Studying the patient’s demographic characteristics was another trial to explain why cardiac surgeries had a deteriorating effect on pulmonary function. There was only positive correlation between the patient’s age and PFTs. The younger the patient was, the lower the PFTs values. The strangeness of this result would disappear when it is remembered that the pulmonary function of patients who underwent valvular surgeries, who were younger than patients who underwent CABG, were of lower values.

Arabaci et al. (2003)) found that after surgery PFTs values decreased significantly in smokers and non-smokers patients but the deterioration in the smoker group was highly significant. In their study, patients in both groups developed a severe restrictive pulmonary defect after coronary artery surgery (P < 0.0001 for both), but this restriction was also statistically significant in the smoking group compared to non-smokers after surgery. They applied comparison t-test between the smokers and non-smokers but did not correlate the factor of smoking habit with the pulmonary function as had been done in the current study.

Since the examined intra-operative factors were not strong enough to establish a direct correlative association with the pulmonary function after cardiac surgery, and studying patient’s demographic characteristics did not add any further clarity of the case, the only remaining factor is the mechanical theory. Just approach the thoracic cage with the median sternotomy, the mechanics of respiration will definitely be altered and the pulmonary function of the lungs will be negatively affected. A proof of this theory is the restrictive pattern of pulmonary function after surgery. Another proof is the fact that most of cardiac surgery patients had atelectasis in the chest radiographs after the surgery and this is applied to both CABG and valvular surgeries. That is why Weissman (2004)) stated that the high incidence of pulmonary complications is partly due to the disruption of normal pulmonary function that is inherent to surgery in the thoracic region. Adaptation of mechanical theory could be succeeded to rationale the decreased PFTs after cardiac surgery, but it could not justify why valvular surgery was complicated with lower PFTs than CABG surgery especially as median sternotomy was practiced in both surgeries?

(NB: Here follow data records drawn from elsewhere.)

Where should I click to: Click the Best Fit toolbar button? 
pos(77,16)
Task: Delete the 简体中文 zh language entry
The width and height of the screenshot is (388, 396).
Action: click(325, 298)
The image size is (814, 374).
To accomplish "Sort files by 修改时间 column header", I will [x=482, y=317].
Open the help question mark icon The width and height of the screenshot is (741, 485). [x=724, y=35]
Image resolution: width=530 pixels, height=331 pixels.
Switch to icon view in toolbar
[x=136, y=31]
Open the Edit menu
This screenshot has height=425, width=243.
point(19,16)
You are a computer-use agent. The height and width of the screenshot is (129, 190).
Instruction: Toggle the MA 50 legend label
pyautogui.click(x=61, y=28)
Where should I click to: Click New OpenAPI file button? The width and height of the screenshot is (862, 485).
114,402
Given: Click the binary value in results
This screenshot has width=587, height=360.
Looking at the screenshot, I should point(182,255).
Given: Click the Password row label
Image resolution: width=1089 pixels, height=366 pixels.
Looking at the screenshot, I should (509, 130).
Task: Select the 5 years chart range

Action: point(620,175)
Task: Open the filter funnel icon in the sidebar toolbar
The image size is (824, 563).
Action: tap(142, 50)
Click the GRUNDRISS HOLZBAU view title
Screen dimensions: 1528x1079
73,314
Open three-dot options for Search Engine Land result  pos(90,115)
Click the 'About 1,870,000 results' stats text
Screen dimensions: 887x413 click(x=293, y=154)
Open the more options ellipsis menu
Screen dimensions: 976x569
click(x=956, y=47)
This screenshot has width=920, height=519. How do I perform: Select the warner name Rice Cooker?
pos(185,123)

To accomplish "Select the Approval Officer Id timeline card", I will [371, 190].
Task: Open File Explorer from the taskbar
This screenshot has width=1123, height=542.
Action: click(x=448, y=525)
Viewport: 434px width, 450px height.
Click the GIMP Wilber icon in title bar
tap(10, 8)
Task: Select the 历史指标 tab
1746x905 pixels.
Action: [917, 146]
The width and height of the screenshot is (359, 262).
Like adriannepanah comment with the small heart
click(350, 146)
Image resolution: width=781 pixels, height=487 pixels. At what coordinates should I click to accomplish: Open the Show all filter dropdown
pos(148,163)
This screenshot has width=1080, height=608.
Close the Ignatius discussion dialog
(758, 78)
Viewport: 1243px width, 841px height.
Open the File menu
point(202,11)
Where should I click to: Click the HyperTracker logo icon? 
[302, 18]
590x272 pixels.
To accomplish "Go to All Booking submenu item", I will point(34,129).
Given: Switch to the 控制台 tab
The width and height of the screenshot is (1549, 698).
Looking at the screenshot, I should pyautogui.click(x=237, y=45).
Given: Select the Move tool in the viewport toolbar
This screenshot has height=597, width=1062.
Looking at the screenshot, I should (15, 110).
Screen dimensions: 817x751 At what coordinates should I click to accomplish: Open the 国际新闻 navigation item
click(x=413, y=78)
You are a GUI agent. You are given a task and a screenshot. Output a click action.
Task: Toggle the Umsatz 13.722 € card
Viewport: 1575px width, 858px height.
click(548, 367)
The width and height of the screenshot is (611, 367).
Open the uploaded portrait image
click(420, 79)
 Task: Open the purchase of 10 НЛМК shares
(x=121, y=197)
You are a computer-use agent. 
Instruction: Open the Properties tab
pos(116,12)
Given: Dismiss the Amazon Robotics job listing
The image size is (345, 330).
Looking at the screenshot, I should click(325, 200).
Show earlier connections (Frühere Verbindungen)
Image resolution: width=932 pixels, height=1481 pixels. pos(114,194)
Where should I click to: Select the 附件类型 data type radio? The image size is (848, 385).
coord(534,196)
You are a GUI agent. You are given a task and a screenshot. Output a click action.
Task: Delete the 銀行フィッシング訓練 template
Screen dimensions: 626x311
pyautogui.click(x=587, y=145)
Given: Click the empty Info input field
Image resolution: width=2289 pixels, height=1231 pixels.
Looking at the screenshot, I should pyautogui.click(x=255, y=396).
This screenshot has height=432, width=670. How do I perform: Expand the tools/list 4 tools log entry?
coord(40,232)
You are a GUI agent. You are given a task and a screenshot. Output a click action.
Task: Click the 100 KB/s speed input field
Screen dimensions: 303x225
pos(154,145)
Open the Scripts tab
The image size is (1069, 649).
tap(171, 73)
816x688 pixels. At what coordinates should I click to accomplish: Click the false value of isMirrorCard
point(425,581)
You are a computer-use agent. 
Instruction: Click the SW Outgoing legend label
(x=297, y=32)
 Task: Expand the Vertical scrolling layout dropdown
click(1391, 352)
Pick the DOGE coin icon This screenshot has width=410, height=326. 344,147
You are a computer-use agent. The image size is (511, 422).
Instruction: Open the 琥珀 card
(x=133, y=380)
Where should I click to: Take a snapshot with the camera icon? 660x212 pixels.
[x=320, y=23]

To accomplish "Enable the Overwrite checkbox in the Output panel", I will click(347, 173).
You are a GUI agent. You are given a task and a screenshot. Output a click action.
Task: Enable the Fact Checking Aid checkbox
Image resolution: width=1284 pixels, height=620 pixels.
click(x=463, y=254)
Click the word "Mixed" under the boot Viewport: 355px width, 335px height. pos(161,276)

In addition, it is well known that patients after surgery are common to have incisional chest pain that will interfere with the ability of the chest to expand and automatically result in low pulmonary function of restrictive pattern. That is why when Tenenbein et al. (2008)) compared between two groups of patients who had underwent CABG, they recorded that the group that used high epidural anaesthesia had lower pain and higher pulmonary function than the controlled group with the traditional analgesia morphine in the first few days after surgery. Not rating chest pain after the surgery was one of the limitations of the present study. It would be helpful to study the relation between pain after surgery, by using the visual analogue scale and the pulmonary function. The authors also believe that another limitation is the neglection of patients’ anaesthesia data, which could be precious information to give an explanation to the results of the study. This is especially because the effect of anaesthesia is well documented in many other studies and it could be the guilty reason of decreased pulmonary function after cardiac surgery or at least an adjunct factor with the mechanical one. It could be said that pulmonary complication after cardiac surgery is a multifactorial phenomenon and that statistical treatment of those suspicious factors with multivariate approach would be more practicable and would provide a rational valid explanation to that phenomenon.

5. Conclusion

It was concluded that rheumatic and ischemic cardiac diseases as well as valvular and CABG cardiac surgeries result in low PFTs values of restrictive pattern. It was documented that valvular surgery patients had lower PFTs values than CABG surgery patients. No definite causative factor appeared to be responsible for those results although mechanical deficiency and incisional chest pain caused by cardiac surgery are doubtful. More comprehensive investigation is required to resolve the case.